What sort of lexical information is needed for full, high precision morphological processing

- Affixes, plus the associated information conveyed by the affix - Irregular forms, with associated information similar to that for affixes - Stems with syntactic categories (plus more information if derivational morphology is to be treated as productive)

Why is POS tagging useful?

- Basic, coarse-grained sense disambiguation - Easier to extract information for NLP or linguistic research - As the basis for more complex forms of annotation - Named entity recognisers are generally run on tagged corpuses - As preprocessors to full parsing - As part of a method for dealing with words not in a parer's lexicon.

Discuss optimisations on chart parsing, other than packing

- In the pseudo-code given in lectures, the order of addition of edges to the chart was determined by the recursion. In general, chart parsers make use of an agenda of edges, so that the next edges to be operated on are the ones that are first on the agenda. Different parsing algorithms can be implemented by making this agenda a stack or a queue, for instance. - So far, we've considered bottom up parsing: an alternative is top down parsing, where the initial edges are given by the rules whose mother corresponds to the start symbol. - Some efficiency improvements can be obtained by ordering the search space appropriately, though which version is most efficient depends on properties of the individual grammar.
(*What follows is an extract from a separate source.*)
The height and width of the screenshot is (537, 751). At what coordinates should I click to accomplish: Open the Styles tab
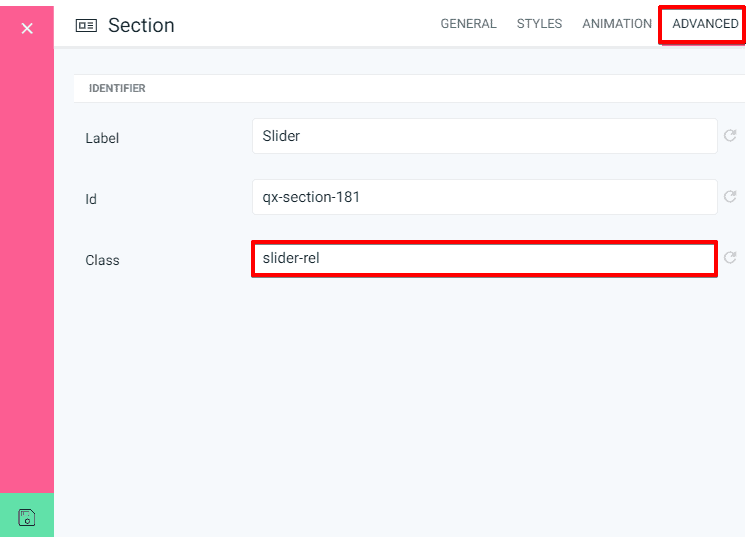click(x=539, y=24)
List some uses of finite state techniques in NLP

- Morpheme analysis/generation - Grammars for simple dialog systems - Partial grammars for named entity recognition - Dialogue models for spoken dialogue systems (SDS). SDS use dialogue models for a variety of purposes: in- cluding controlling the way that the information acquired from the user is instantiated (e.g., the slots that are filled in an underlying database) and limiting the vocabulary to achieve higher recognition rates. FSAs can be used to record possible transitions between states in a simple dialogue.

Define full-form lexicon

A lexicon where all morphological variants are explicitly listed

Why do we want to use prediction in NLP?

- Some machine learning systems can be trained using prediction on general text corpora in a way that also makes them useful on other tasks where there is limited training data. - Prediction is also a fundamental part of human language understanding. - Also, there are applications like text prediction on phone keyboards, handwriting recognition, spelling correction and text segmentation for languages such as Chinese, which are conventionally written without explicit word boundaries. - Prediction is also important in estimation of entropy, including estimations of the entropy of English. The notion of entropy is important in language modelling because it gives a metric for the difficulty of the prediction problem. - The most important use of prediction is as a form of language modelling for automatic speech recognition (ASR). Speech recognisers cannot accurately determine a word from the sound signal for that word alone, and they cannot reliably tell where each word in an utterance starts and finishes. For instance, have an ice Dave, heaven ice day and have a nice day could easily be confused. 20 For traditional ASR, an initial signal processing phase produces a lattice of hypotheses of the words uttered, which are then ranked and filtered using the probabilities of the possible sequences according to the language model. The language models which were traditionally most effective work on the basis of n-grams (a type of Markov chain), where the sequence of the prior n − 1 words is used to derive a probability for the next.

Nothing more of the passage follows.